**Exercises**:
**a)** In the article about tank farms in Kirikiri Town, in what year did Chinedu Uzoma move into his new apartment?
**b)** Rewrite the article about tank farms in Kirikiri Town between "But this prevailing" and "community into ashes.", inclusive, swapping "nightmare" for "torment".

*It’s hell living here

BY IFEANYI OKOLIE
IN 2007, when Chinedu Uzoma, moved into his new apartment in a remote part of Kirikiri Town Lagos, he had no reasons to regret, given the existing security and the cozy nature of the area.

But this prevailing comfort and joy was soon to be cut short by some oil firms which invaded the town with giant tank farms for storage of liquid petroleum products. This development was to turn their lives into a nightmare, as residents could no longer sleep with their eyes closed, owing to the fear of explosion that could reduce the community into ashes.

Meanwhile the tank farms, situated some few metres away from residential homes, are currently causing panic following the massive influx of trailer tankers which come to lift petroleum products. Residents are more worried by the fact that petrol carrying tankers also park very close to the open fire of women vending fries at the road  sides. Apart from that, there is also the added problem that the tankers over-stay their welcome, thus  grounding the flow of traffic in the area. Residents now daily live in fear of an imminent fire explosion, either from the tank farms, constructed without adequate fire fighting equipment or from the trailer tankers hauling the products.

Residents are equally  disturbed by the way and manner the tanker drivers carry out their activities which they regard as a serious threat to their peace and safety and so would want the authorities to call them to order by putting a stop to their illegalities.

Uzoma and other residents of his area told Vanguard Metro that life is no longer fun since the tank farms began operation. “We can no longer go about our lawful businesses peacefully since these tank farms began operation.  They block access to our streets such that we can no longer move about with our cars as in the past.  I now park my car at Mile 2 and in the morning when I am going to work I rush to Mile 2 to pick it. If  I don’t do that, it’s impossible of taking it out from my street”.

**Available data**:

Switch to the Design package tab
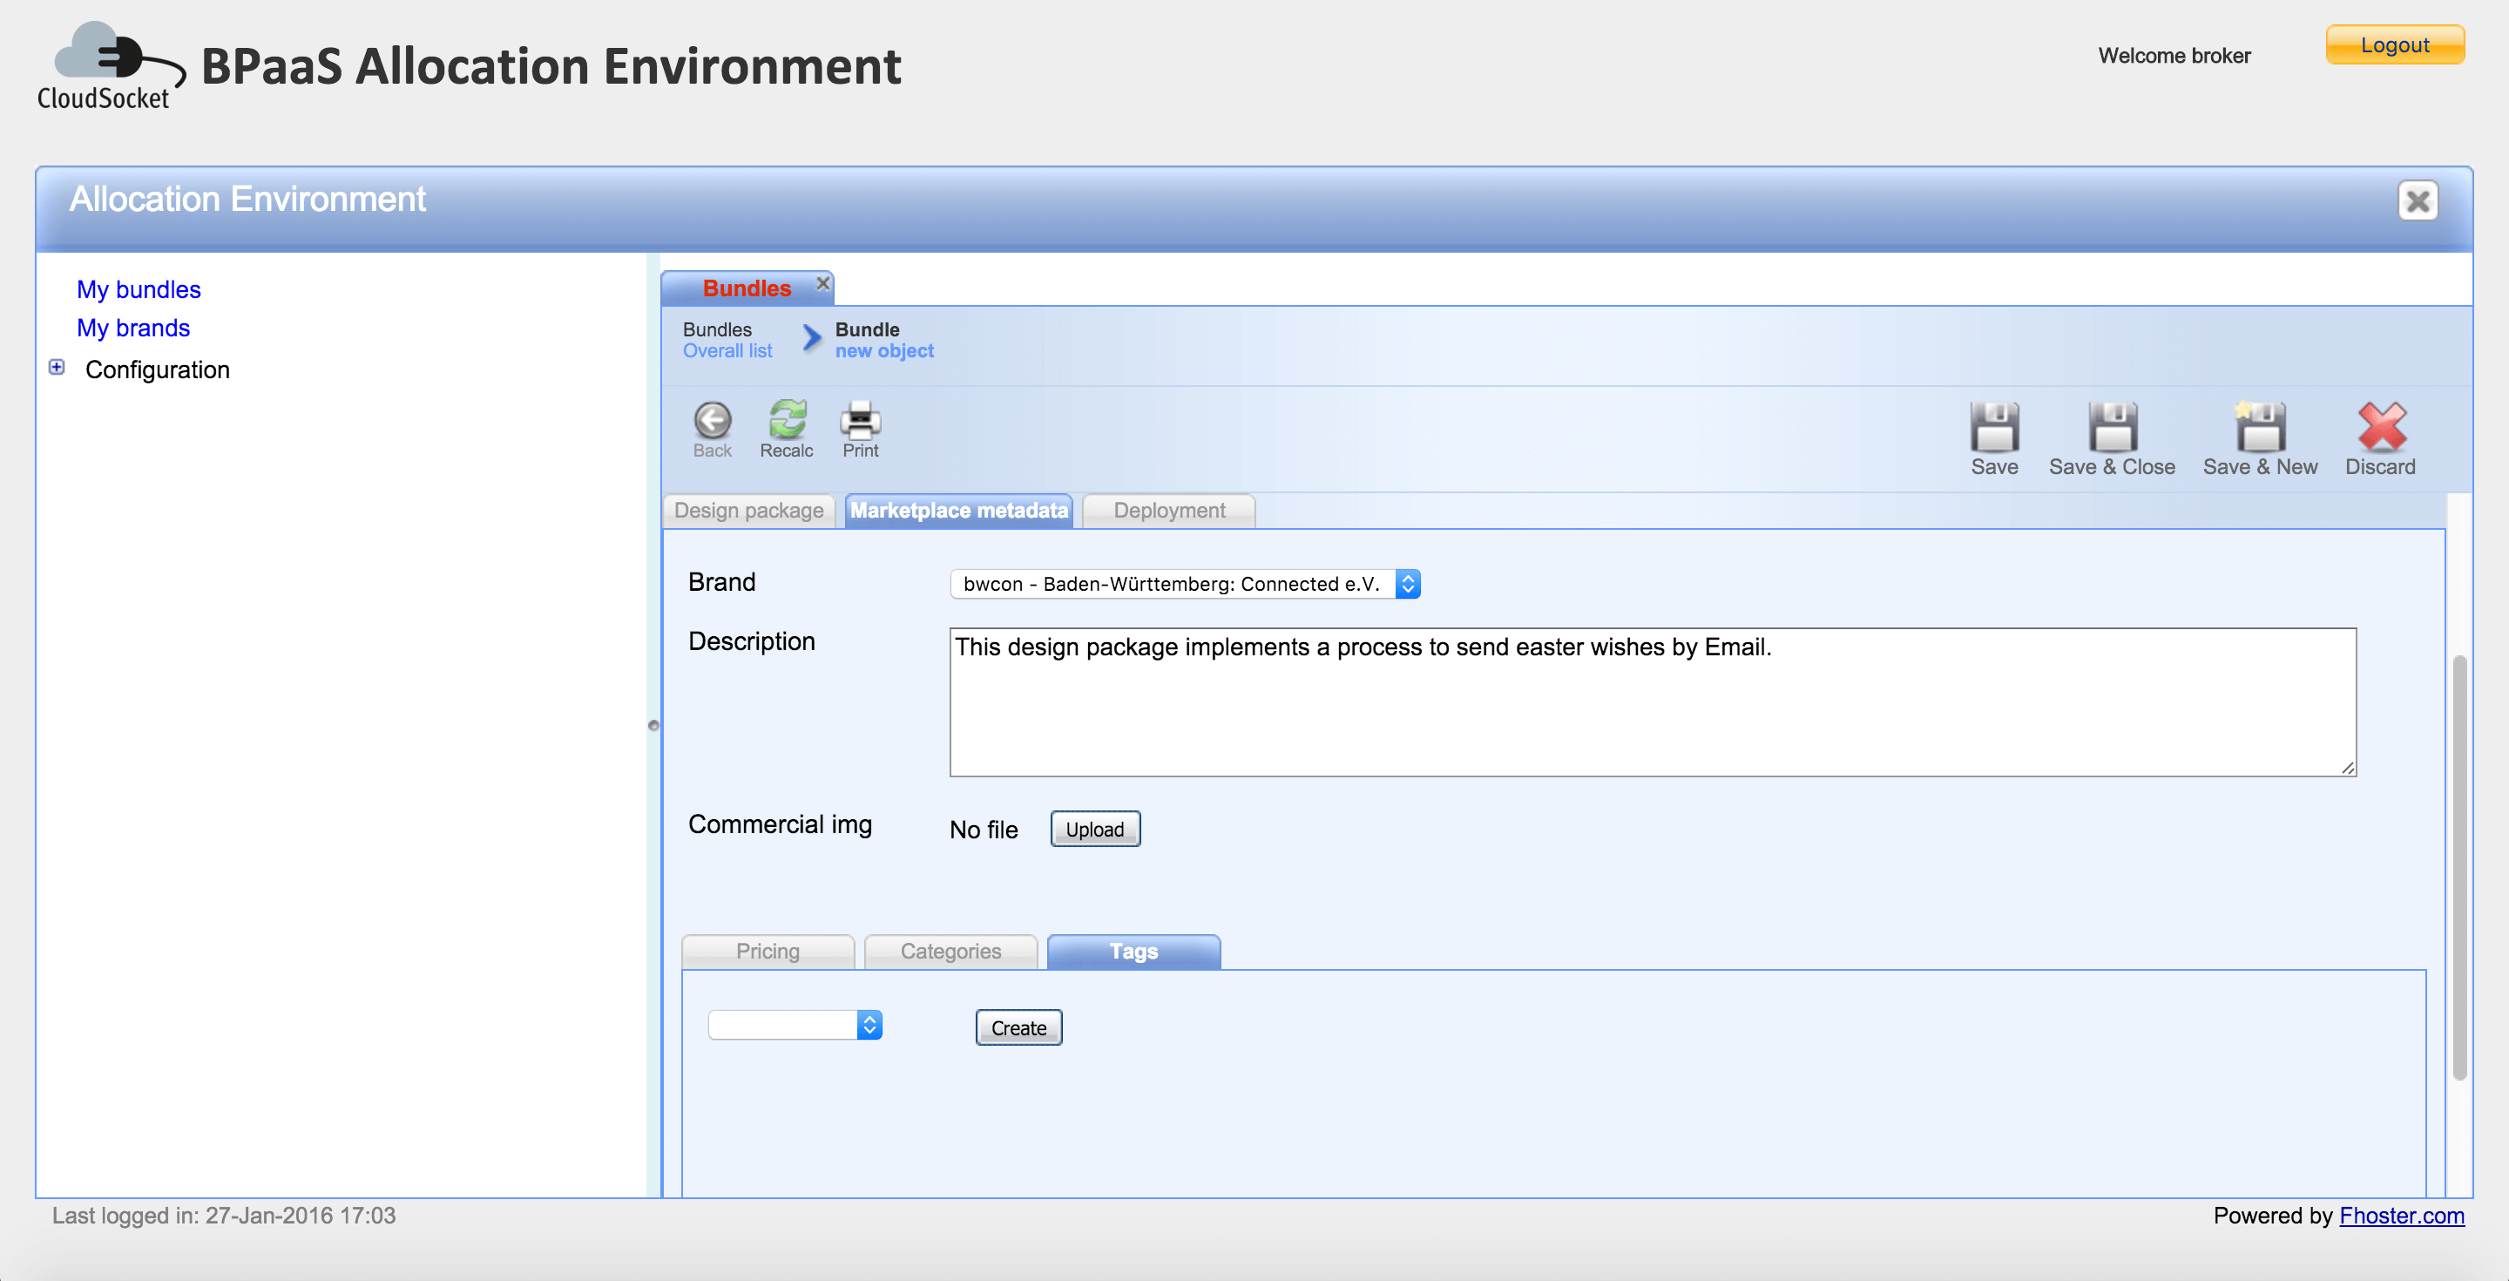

**Answers to the tasks**:
**a)** 2007

**b)**
But this prevailing comfort and joy was soon to be cut short by some oil firms which invaded the town with giant tank farms for storage of liquid petroleum products. This development was to turn their lives into a torment, as residents could no longer sleep with their eyes closed, owing to the fear of explosion that could reduce the community into ashes.